On 9/22/2015 1:45 AM, Philippe Verdy wrote:
I would not use the "clumsy 7-bit ASCII" due to the confusion created since long when it could refer to any national version of ISO 646, which reassign some code positions in the rande 0x00 to 0x07F to other characters outside the range U+0000 to U+007F, while still remaining 7-bit encodings. So insead of "7-bit ASCII" I highly prefer the term "US-ASCII" to make sure it refers to the encoding of 7-bit code positions effectively to U+0000..U+007F.

So for code positions outside 0x00..0x7F, I would call them "not US-ASCII" (none of them are bound to any Unicode "character" or "code point" or "scalar value", they are just "code positions" or more precisely "octet values with their most significant bit set to 1" which is really long: "not US-ASCII" is fine as a shorter term).

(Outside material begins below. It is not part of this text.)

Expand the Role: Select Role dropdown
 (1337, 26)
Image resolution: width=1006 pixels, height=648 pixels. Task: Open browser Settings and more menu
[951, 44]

Again having just read through ANSI X3.4-1986 (R1997), I would like to clarify some things.

The standard itself is titled:
American National Standard for Information Systems - Coded Character Sets - 7-Bit American National Standard Code for Information Interchange (7-Bit ASCII)

However, Clause 1.1 states:
This standard specifies a set of 128 characters (control characters and graphic characters, such as letters, digits, and symbols) with their coded representation. The American National Standard Code for Information Interchange may also be identified by the acronym ASCII (pronounced ask-ee). To explicitly designate a particular (perhaps prior) edition of this standard, the last two digits of the year of issue may be appended, as in "ASCII 68" or "ASCII 86".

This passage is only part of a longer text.